### To do
Nothing but an exact reprint of the records is to be returned.

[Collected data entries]
- - - - - - -
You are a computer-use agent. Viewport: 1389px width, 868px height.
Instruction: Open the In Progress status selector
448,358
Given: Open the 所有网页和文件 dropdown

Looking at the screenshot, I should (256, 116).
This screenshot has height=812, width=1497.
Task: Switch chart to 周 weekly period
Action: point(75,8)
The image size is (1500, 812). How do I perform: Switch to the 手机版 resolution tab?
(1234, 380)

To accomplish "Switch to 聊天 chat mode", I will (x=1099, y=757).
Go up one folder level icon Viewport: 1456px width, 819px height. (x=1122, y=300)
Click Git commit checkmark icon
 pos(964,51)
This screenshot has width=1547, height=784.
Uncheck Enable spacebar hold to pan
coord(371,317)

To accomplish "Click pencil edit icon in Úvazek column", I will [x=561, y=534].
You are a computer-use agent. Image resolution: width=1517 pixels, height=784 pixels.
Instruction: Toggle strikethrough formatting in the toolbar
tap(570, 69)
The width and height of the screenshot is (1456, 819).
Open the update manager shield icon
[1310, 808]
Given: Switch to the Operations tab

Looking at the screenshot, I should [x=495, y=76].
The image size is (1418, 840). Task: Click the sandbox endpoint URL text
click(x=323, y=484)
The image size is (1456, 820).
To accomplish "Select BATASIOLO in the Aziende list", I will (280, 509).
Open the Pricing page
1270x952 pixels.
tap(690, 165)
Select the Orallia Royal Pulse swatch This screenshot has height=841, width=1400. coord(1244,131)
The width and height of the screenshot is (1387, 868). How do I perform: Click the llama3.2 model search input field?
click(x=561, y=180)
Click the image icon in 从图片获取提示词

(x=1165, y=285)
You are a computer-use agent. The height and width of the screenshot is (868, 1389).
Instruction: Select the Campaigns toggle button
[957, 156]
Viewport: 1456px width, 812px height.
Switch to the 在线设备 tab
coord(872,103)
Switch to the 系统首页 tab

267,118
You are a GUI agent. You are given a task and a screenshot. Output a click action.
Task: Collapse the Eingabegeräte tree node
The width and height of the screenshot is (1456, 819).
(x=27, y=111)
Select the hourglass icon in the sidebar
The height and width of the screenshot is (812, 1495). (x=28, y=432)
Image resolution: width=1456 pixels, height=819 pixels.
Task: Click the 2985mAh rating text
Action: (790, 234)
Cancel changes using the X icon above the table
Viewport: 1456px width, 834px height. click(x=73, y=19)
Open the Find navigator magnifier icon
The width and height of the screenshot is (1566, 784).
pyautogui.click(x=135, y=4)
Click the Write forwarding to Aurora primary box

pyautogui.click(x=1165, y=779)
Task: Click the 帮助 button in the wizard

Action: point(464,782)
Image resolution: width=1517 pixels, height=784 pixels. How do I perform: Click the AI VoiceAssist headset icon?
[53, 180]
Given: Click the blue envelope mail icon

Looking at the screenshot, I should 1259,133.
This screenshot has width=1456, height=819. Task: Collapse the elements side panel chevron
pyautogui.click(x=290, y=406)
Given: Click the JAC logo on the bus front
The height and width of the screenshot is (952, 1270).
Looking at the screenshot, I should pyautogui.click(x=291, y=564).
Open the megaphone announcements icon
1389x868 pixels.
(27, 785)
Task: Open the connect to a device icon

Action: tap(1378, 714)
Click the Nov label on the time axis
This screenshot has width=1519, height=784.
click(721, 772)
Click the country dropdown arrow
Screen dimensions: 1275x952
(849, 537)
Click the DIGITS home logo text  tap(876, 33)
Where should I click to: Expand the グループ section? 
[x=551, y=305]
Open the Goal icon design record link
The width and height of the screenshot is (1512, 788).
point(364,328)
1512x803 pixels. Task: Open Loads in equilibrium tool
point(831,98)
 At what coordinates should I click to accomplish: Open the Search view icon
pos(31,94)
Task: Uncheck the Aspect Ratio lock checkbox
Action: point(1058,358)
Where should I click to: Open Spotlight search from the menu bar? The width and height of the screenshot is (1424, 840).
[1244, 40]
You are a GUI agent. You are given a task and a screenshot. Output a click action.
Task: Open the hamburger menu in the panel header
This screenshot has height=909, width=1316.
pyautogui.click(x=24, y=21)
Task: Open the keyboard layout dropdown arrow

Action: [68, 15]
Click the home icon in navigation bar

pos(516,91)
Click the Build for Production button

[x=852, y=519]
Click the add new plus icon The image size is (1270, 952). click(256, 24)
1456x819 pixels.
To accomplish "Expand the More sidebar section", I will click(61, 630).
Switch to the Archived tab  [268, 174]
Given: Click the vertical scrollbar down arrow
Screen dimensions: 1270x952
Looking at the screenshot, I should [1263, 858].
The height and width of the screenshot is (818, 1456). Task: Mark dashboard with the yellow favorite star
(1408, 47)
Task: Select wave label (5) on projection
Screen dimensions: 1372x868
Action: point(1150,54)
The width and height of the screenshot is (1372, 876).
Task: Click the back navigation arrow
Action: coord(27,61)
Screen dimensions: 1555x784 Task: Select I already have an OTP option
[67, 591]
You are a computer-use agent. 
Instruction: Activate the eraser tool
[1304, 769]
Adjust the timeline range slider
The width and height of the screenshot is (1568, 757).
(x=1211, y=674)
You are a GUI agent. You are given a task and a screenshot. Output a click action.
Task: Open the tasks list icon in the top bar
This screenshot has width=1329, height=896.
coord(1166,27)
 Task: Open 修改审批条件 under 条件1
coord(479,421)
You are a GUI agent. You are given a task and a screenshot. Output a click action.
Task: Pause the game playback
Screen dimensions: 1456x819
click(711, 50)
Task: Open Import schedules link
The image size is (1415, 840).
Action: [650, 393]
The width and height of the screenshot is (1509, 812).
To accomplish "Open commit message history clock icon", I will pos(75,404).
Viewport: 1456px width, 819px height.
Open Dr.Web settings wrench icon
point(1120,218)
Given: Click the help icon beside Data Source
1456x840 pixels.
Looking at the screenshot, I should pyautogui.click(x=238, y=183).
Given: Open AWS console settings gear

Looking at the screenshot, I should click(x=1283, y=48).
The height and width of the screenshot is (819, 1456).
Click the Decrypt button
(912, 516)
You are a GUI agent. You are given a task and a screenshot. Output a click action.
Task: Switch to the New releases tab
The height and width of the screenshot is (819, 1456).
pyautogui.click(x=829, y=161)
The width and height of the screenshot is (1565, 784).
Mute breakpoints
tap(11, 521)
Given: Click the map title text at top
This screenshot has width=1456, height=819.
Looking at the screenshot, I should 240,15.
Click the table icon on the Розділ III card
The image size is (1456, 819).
- - - - - - -
### Answer for the task
You are a computer-use agent. Viewport: 1389px width, 868px height.
Instruction: Open the In Progress status selector
448,358
Given: Open the 所有网页和文件 dropdown

Looking at the screenshot, I should (256, 116).
This screenshot has height=812, width=1497.
Task: Switch chart to 周 weekly period
Action: point(75,8)
The image size is (1500, 812). How do I perform: Switch to the 手机版 resolution tab?
(1234, 380)

To accomplish "Switch to 聊天 chat mode", I will (x=1099, y=757).
Go up one folder level icon Viewport: 1456px width, 819px height. (x=1122, y=300)
Click Git commit checkmark icon
 pos(964,51)
This screenshot has width=1547, height=784.
Uncheck Enable spacebar hold to pan
coord(371,317)

To accomplish "Click pencil edit icon in Úvazek column", I will [x=561, y=534].
You are a computer-use agent. Image resolution: width=1517 pixels, height=784 pixels.
Instruction: Toggle strikethrough formatting in the toolbar
tap(570, 69)
The width and height of the screenshot is (1456, 819).
Open the update manager shield icon
[1310, 808]
Given: Switch to the Operations tab

Looking at the screenshot, I should [x=495, y=76].
The image size is (1418, 840). Task: Click the sandbox endpoint URL text
click(x=323, y=484)
The image size is (1456, 820).
To accomplish "Select BATASIOLO in the Aziende list", I will (280, 509).
Open the Pricing page
1270x952 pixels.
tap(690, 165)
Select the Orallia Royal Pulse swatch This screenshot has height=841, width=1400. coord(1244,131)
The width and height of the screenshot is (1387, 868). How do I perform: Click the llama3.2 model search input field?
click(x=561, y=180)
Click the image icon in 从图片获取提示词

(x=1165, y=285)
You are a computer-use agent. The height and width of the screenshot is (868, 1389).
Instruction: Select the Campaigns toggle button
[957, 156]
Viewport: 1456px width, 812px height.
Switch to the 在线设备 tab
coord(872,103)
Switch to the 系统首页 tab

267,118
You are a GUI agent. You are given a task and a screenshot. Output a click action.
Task: Collapse the Eingabegeräte tree node
The width and height of the screenshot is (1456, 819).
(x=27, y=111)
Select the hourglass icon in the sidebar
The height and width of the screenshot is (812, 1495). (x=28, y=432)
Image resolution: width=1456 pixels, height=819 pixels.
Task: Click the 2985mAh rating text
Action: (790, 234)
Cancel changes using the X icon above the table
Viewport: 1456px width, 834px height. click(x=73, y=19)
Open the Find navigator magnifier icon
The width and height of the screenshot is (1566, 784).
pyautogui.click(x=135, y=4)
Click the Write forwarding to Aurora primary box

pyautogui.click(x=1165, y=779)
Task: Click the 帮助 button in the wizard

Action: point(464,782)
Image resolution: width=1517 pixels, height=784 pixels. How do I perform: Click the AI VoiceAssist headset icon?
[53, 180]
Given: Click the blue envelope mail icon

Looking at the screenshot, I should 1259,133.
This screenshot has width=1456, height=819. Task: Collapse the elements side panel chevron
pyautogui.click(x=290, y=406)
Given: Click the JAC logo on the bus front
The height and width of the screenshot is (952, 1270).
Looking at the screenshot, I should pyautogui.click(x=291, y=564).
Open the megaphone announcements icon
1389x868 pixels.
(27, 785)
Task: Open the connect to a device icon

Action: tap(1378, 714)
Click the Nov label on the time axis
This screenshot has width=1519, height=784.
click(721, 772)
Click the country dropdown arrow
Screen dimensions: 1275x952
(849, 537)
Click the DIGITS home logo text  tap(876, 33)
Where should I click to: Expand the グループ section? 
[x=551, y=305]
Open the Goal icon design record link
The width and height of the screenshot is (1512, 788).
point(364,328)
1512x803 pixels. Task: Open Loads in equilibrium tool
point(831,98)
 At what coordinates should I click to accomplish: Open the Search view icon
pos(31,94)
Task: Uncheck the Aspect Ratio lock checkbox
Action: point(1058,358)
Where should I click to: Open Spotlight search from the menu bar? The width and height of the screenshot is (1424, 840).
[1244, 40]
You are a GUI agent. You are given a task and a screenshot. Output a click action.
Task: Open the hamburger menu in the panel header
This screenshot has height=909, width=1316.
pyautogui.click(x=24, y=21)
Task: Open the keyboard layout dropdown arrow

Action: [68, 15]
Click the home icon in navigation bar

pos(516,91)
Click the Build for Production button

[x=852, y=519]
Click the add new plus icon The image size is (1270, 952). click(256, 24)
1456x819 pixels.
To accomplish "Expand the More sidebar section", I will click(61, 630).
Switch to the Archived tab  [268, 174]
Given: Click the vertical scrollbar down arrow
Screen dimensions: 1270x952
Looking at the screenshot, I should [1263, 858].
The height and width of the screenshot is (818, 1456). Task: Mark dashboard with the yellow favorite star
(1408, 47)
Task: Select wave label (5) on projection
Screen dimensions: 1372x868
Action: point(1150,54)
The width and height of the screenshot is (1372, 876).
Task: Click the back navigation arrow
Action: coord(27,61)
Screen dimensions: 1555x784 Task: Select I already have an OTP option
[67, 591]
You are a computer-use agent. 
Instruction: Activate the eraser tool
[1304, 769]
Adjust the timeline range slider
The width and height of the screenshot is (1568, 757).
(x=1211, y=674)
You are a GUI agent. You are given a task and a screenshot. Output a click action.
Task: Open the tasks list icon in the top bar
This screenshot has width=1329, height=896.
coord(1166,27)
 Task: Open 修改审批条件 under 条件1
coord(479,421)
You are a GUI agent. You are given a task and a screenshot. Output a click action.
Task: Pause the game playback
Screen dimensions: 1456x819
click(711, 50)
Task: Open Import schedules link
The image size is (1415, 840).
Action: [650, 393]
The width and height of the screenshot is (1509, 812).
To accomplish "Open commit message history clock icon", I will pos(75,404).
Viewport: 1456px width, 819px height.
Open Dr.Web settings wrench icon
point(1120,218)
Given: Click the help icon beside Data Source
1456x840 pixels.
Looking at the screenshot, I should pyautogui.click(x=238, y=183).
Given: Open AWS console settings gear

Looking at the screenshot, I should click(x=1283, y=48).
The height and width of the screenshot is (819, 1456).
Click the Decrypt button
(912, 516)
You are a GUI agent. You are given a task and a screenshot. Output a click action.
Task: Switch to the New releases tab
The height and width of the screenshot is (819, 1456).
pyautogui.click(x=829, y=161)
The width and height of the screenshot is (1565, 784).
Mute breakpoints
tap(11, 521)
Given: Click the map title text at top
This screenshot has width=1456, height=819.
Looking at the screenshot, I should 240,15.
Click the table icon on the Розділ III card
The image size is (1456, 819).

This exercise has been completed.